- Born: May 14, 1963 (age 61) Toronto, Ontario, Canada
- Height: 6 ft 0 in (183 cm)
- Weight: 185 lb (84 kg; 13 st 3 lb)
- Position: Defenseman
- Shot: Left
- Played for: Princeton St. Catharines Saints Newmarket Saints Baltimore Skipjacks Milwaukee Admirals
- NHL draft: 168th, 1983 Toronto Maple Leafs
- Playing career: 1982–1988

= Cliff Abrecht =

Canadian ice hockey player

Clifford H. Abrecht is a Canadian retired ice hockey defenseman who was an All-American for Princeton.

==Career==
Abrecht began attending Princeton University in the fall of 1982. The Tigers weren't very good in those years but, despite the team's lack of success, Abrecht played well enough to get selected in the NHL Draft.
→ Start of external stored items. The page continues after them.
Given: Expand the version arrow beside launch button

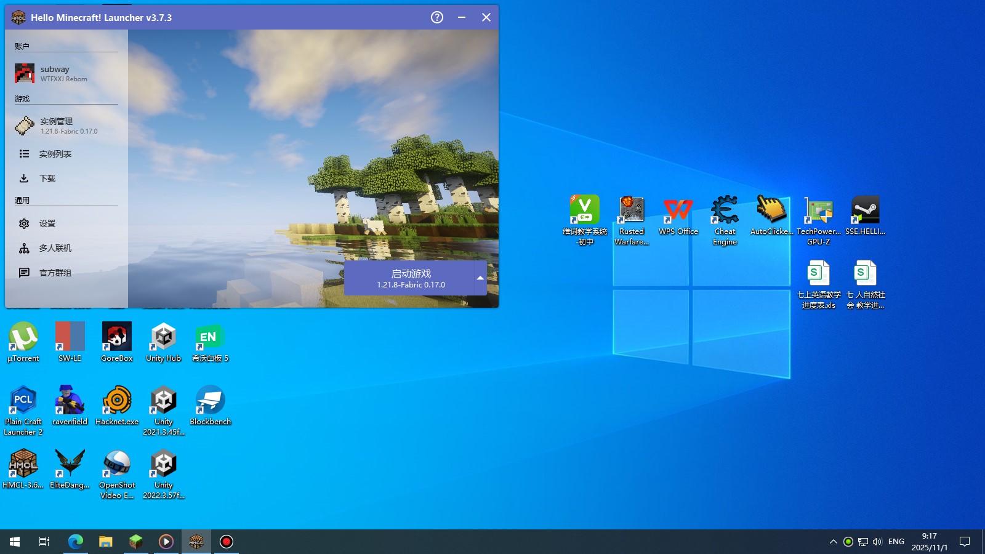Looking at the screenshot, I should [480, 278].
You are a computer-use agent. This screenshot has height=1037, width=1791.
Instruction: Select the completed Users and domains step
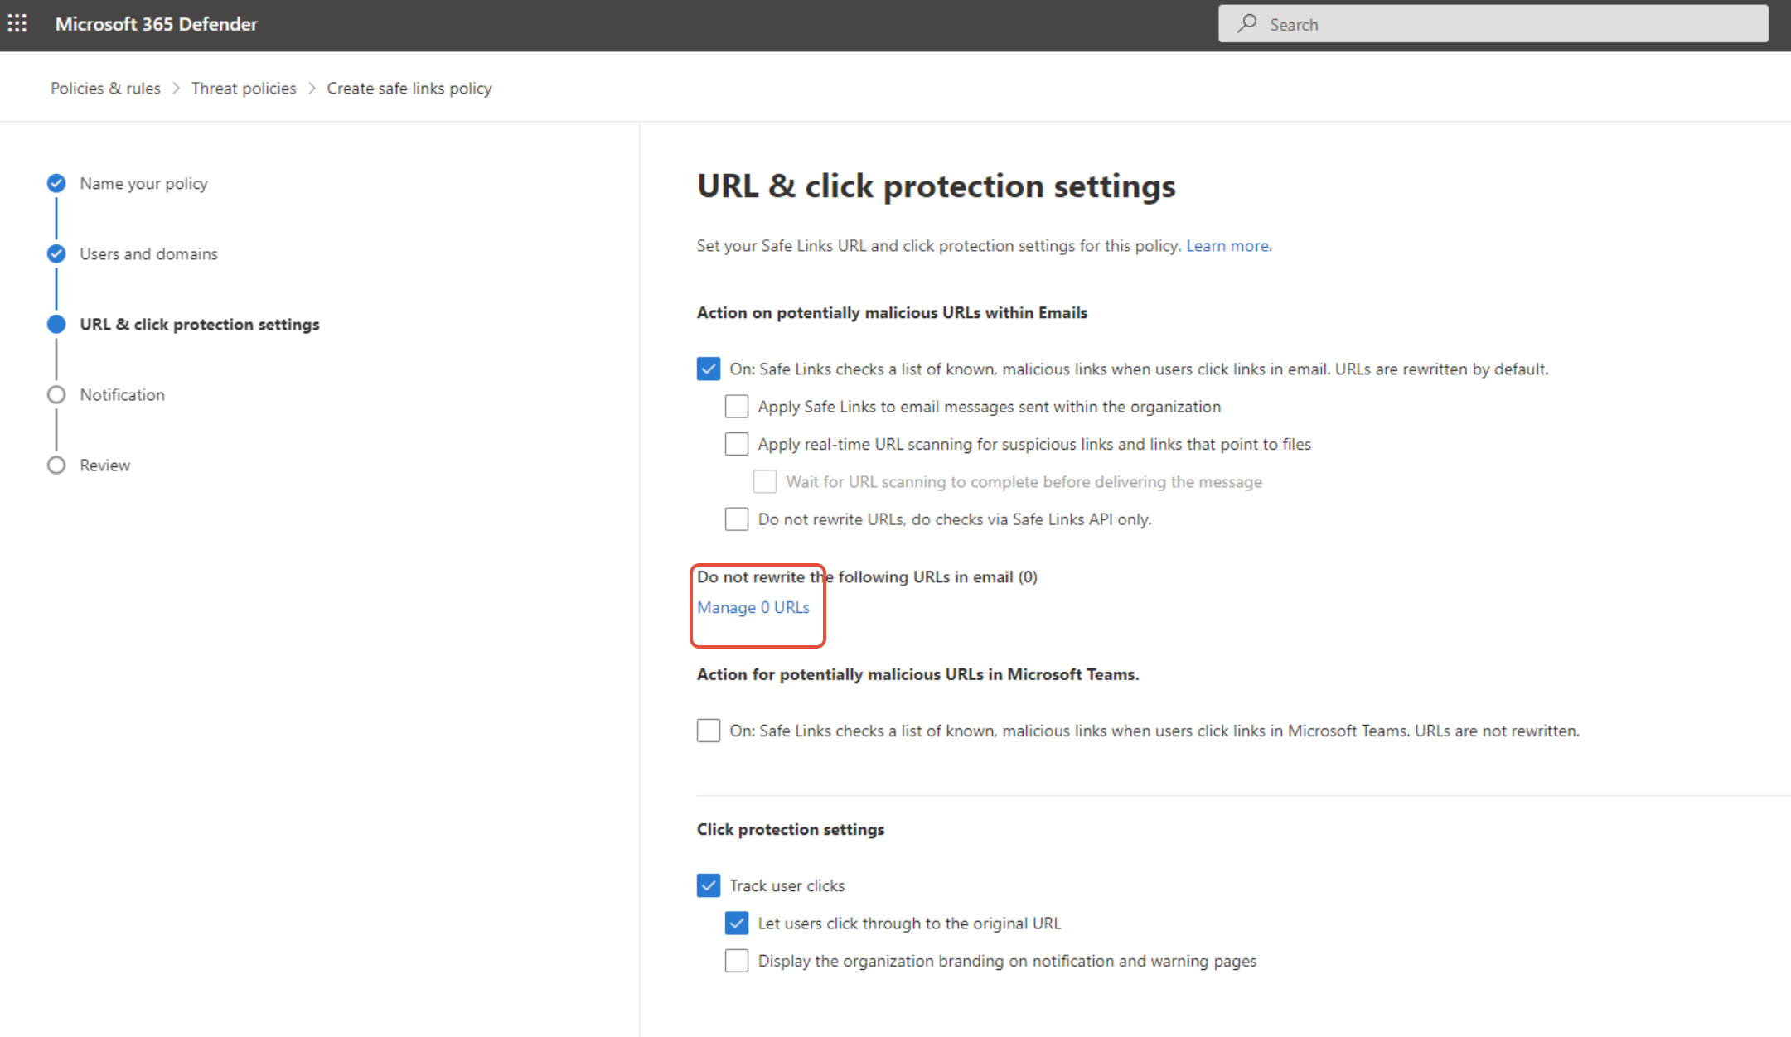pyautogui.click(x=56, y=253)
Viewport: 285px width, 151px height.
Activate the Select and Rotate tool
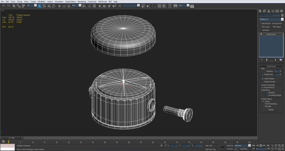[64, 6]
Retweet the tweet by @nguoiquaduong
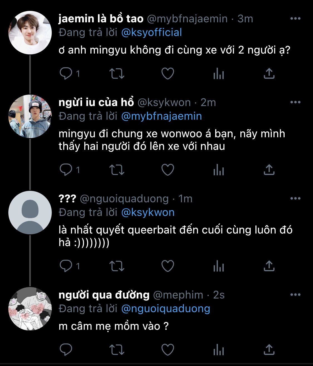 (x=117, y=266)
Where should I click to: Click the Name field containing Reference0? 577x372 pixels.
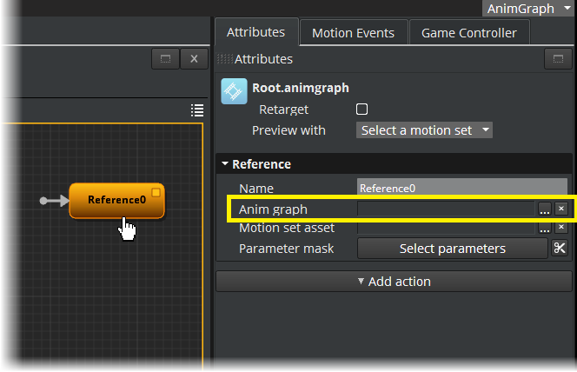click(x=462, y=188)
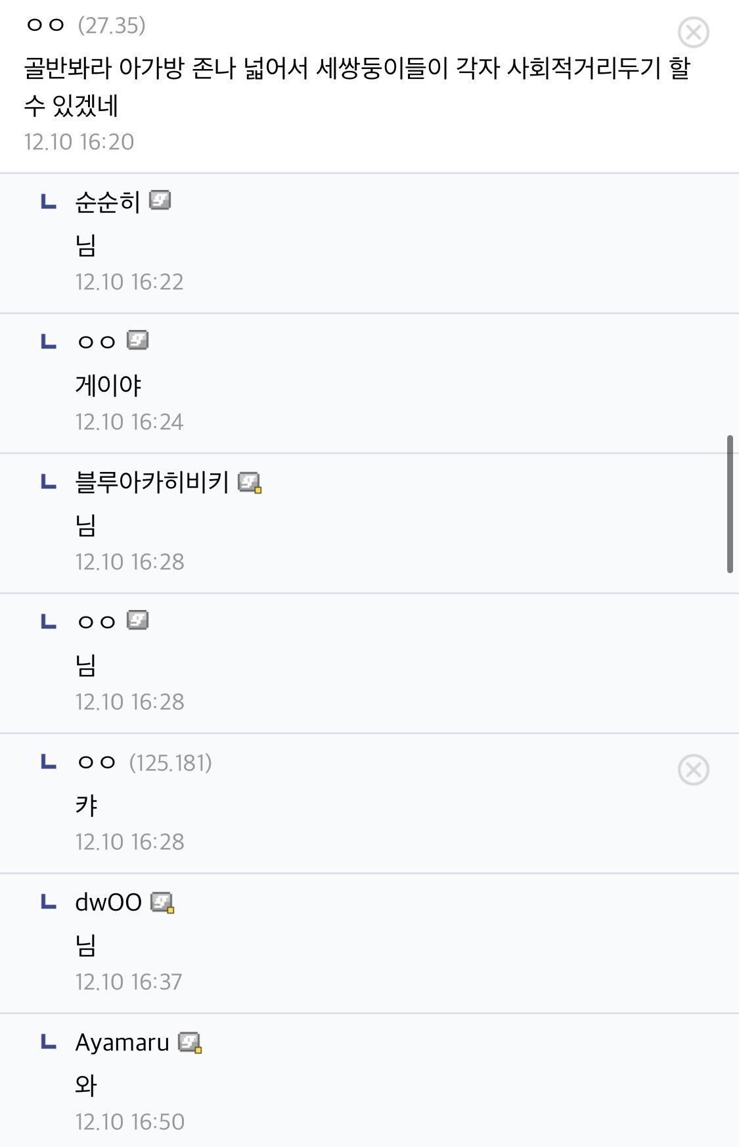The width and height of the screenshot is (739, 1147).
Task: Click the gallog icon beside 블루아카히비키
Action: click(250, 482)
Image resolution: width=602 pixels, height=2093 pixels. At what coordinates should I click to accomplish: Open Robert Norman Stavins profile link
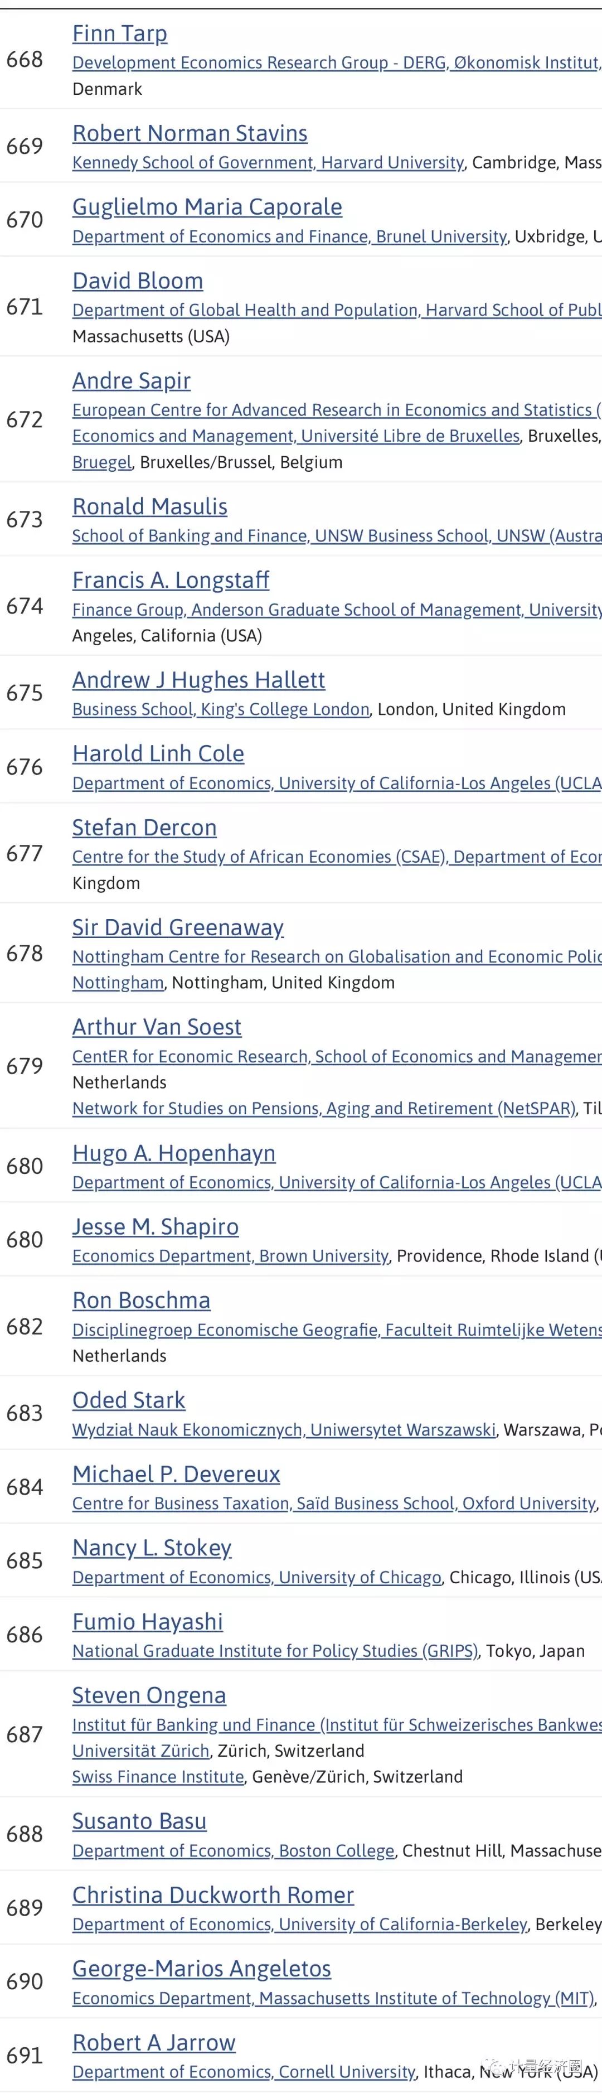click(190, 133)
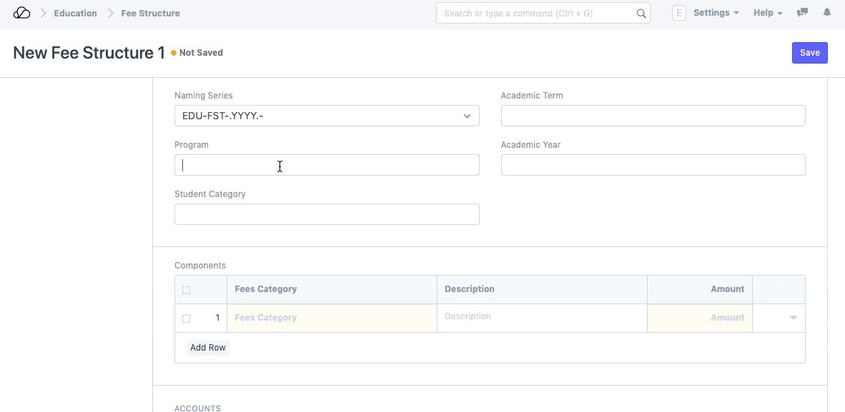
Task: Open the Help menu
Action: pyautogui.click(x=768, y=13)
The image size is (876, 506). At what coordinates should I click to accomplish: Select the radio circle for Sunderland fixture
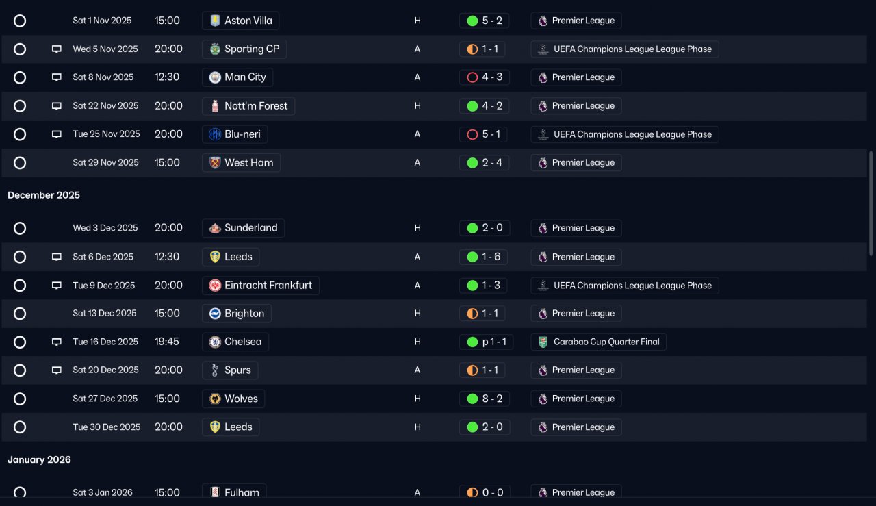20,228
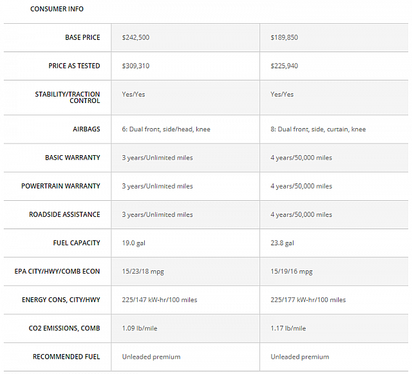412x374 pixels.
Task: Select the RECOMMENDED FUEL label
Action: 66,357
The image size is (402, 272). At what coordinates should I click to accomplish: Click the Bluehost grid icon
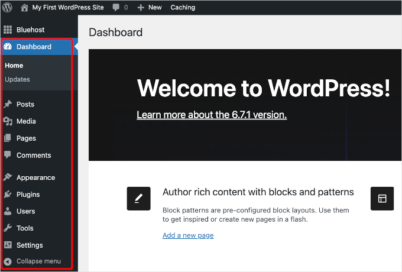pos(8,30)
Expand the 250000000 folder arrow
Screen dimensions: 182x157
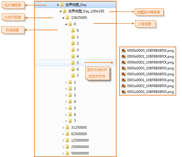[63, 147]
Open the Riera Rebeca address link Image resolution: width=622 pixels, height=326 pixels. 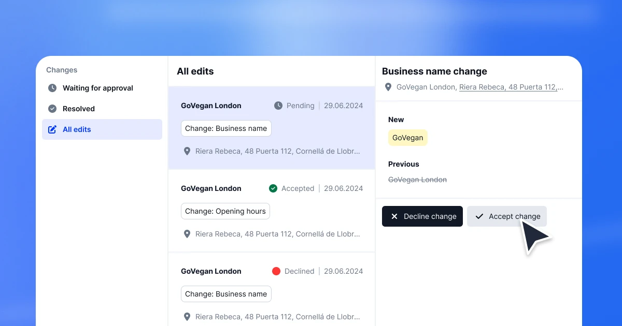[511, 87]
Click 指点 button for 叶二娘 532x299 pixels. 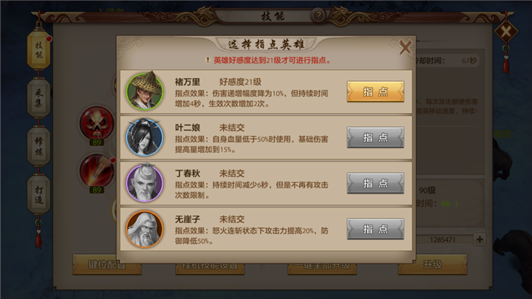(375, 137)
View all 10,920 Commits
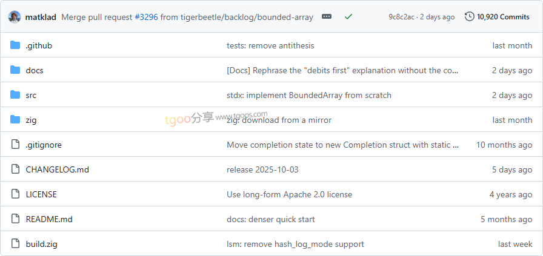Image resolution: width=543 pixels, height=256 pixels. (502, 17)
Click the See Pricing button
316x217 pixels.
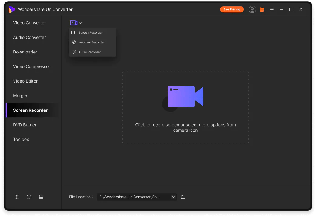(232, 9)
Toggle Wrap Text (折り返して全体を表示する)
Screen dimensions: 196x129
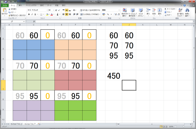90,10
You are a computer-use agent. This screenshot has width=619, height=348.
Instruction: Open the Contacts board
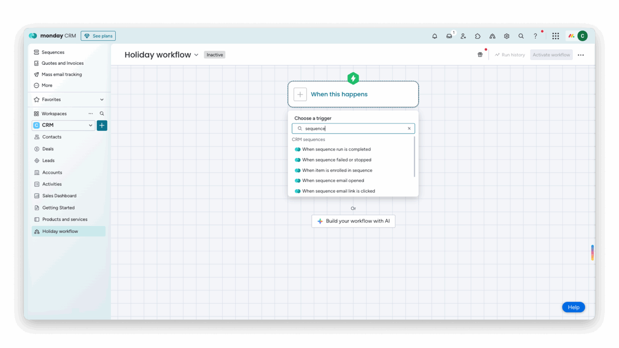point(52,137)
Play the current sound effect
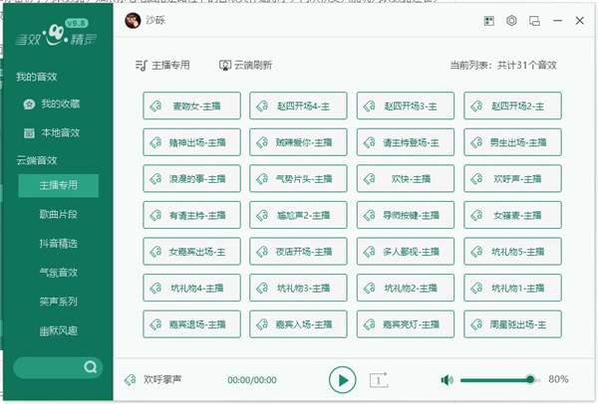This screenshot has height=404, width=598. (342, 379)
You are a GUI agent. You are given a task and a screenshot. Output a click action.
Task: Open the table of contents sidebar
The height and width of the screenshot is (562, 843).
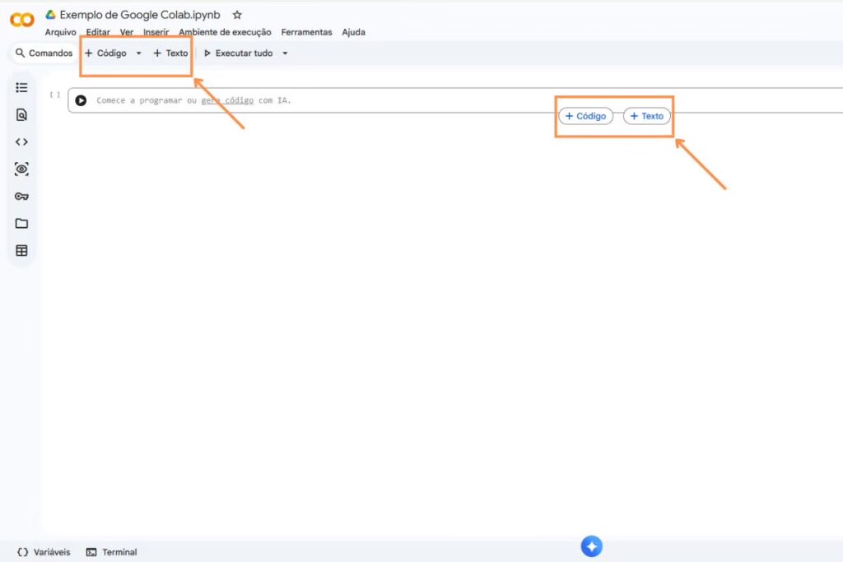pos(21,87)
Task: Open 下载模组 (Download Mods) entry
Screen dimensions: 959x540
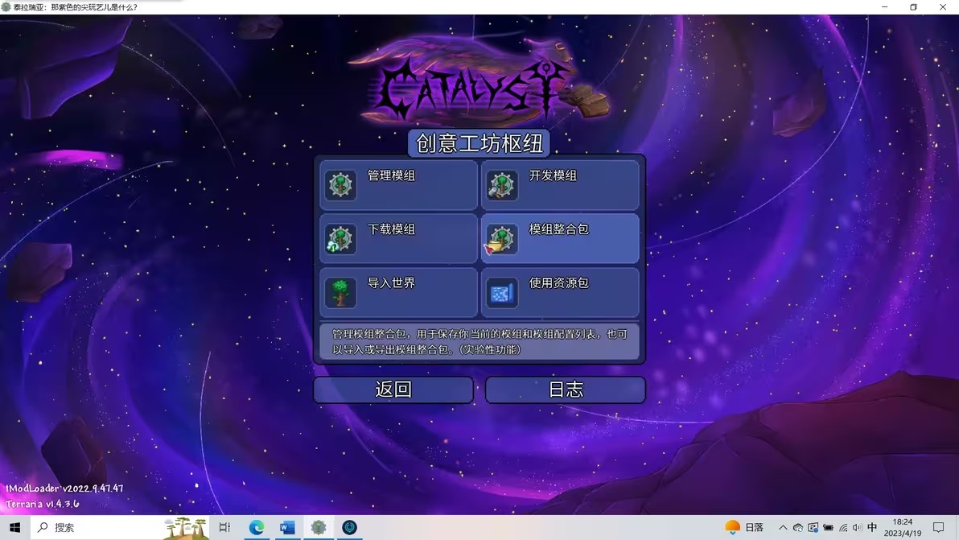Action: tap(397, 238)
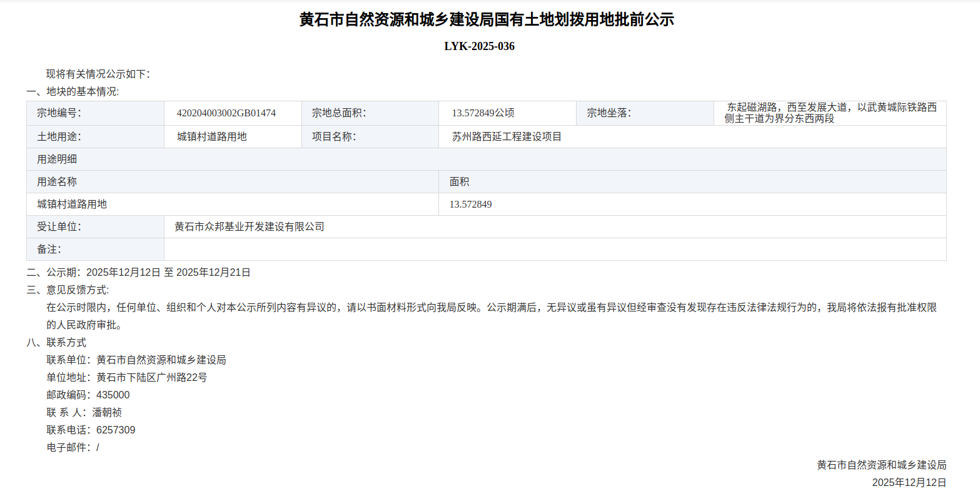Click the unit address 黄石市下陆区广州路22号

point(151,378)
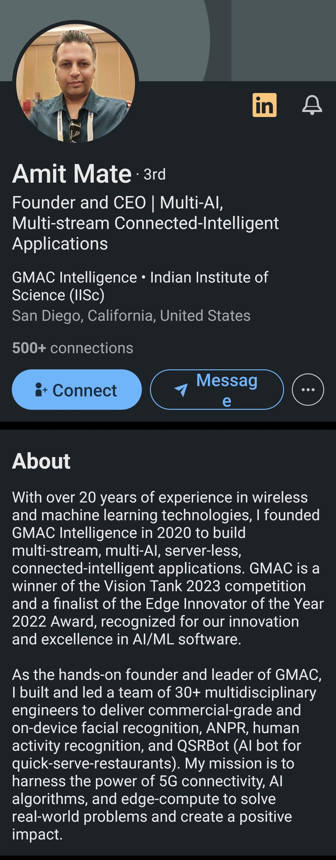Tap About paragraph starting "With over 20 years"
The width and height of the screenshot is (336, 860).
click(x=167, y=568)
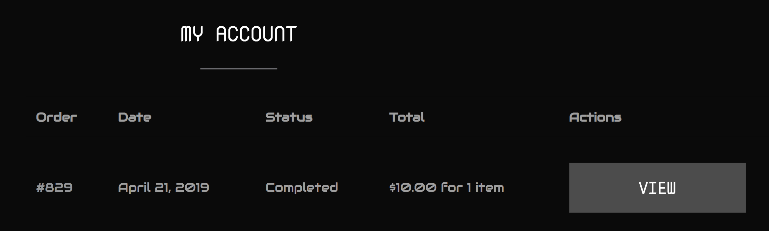Click the divider line under My Account
769x231 pixels.
[239, 68]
He was a solid player for Princeton over his first three seasons but Abrecht had a tremendous finale. While serving as team captain, Abrecht set new program records for defensemen with 15 goals, 26 assists and 41 points. He also became the program's all-time leader for goals, assists and points by a defenseman (he was surpassed in assists in 2019). He did all of that in just 30 games and was named an All-American, the first for the program in 33 years. However, because the Tigers finished 9th in the ECAC Hockey standings, they weren't even allowed to participate in the conference tournament. Abrecht signed with the Toronto Maple Leafs after the season, playing 1 game for the St. Catharines Saints.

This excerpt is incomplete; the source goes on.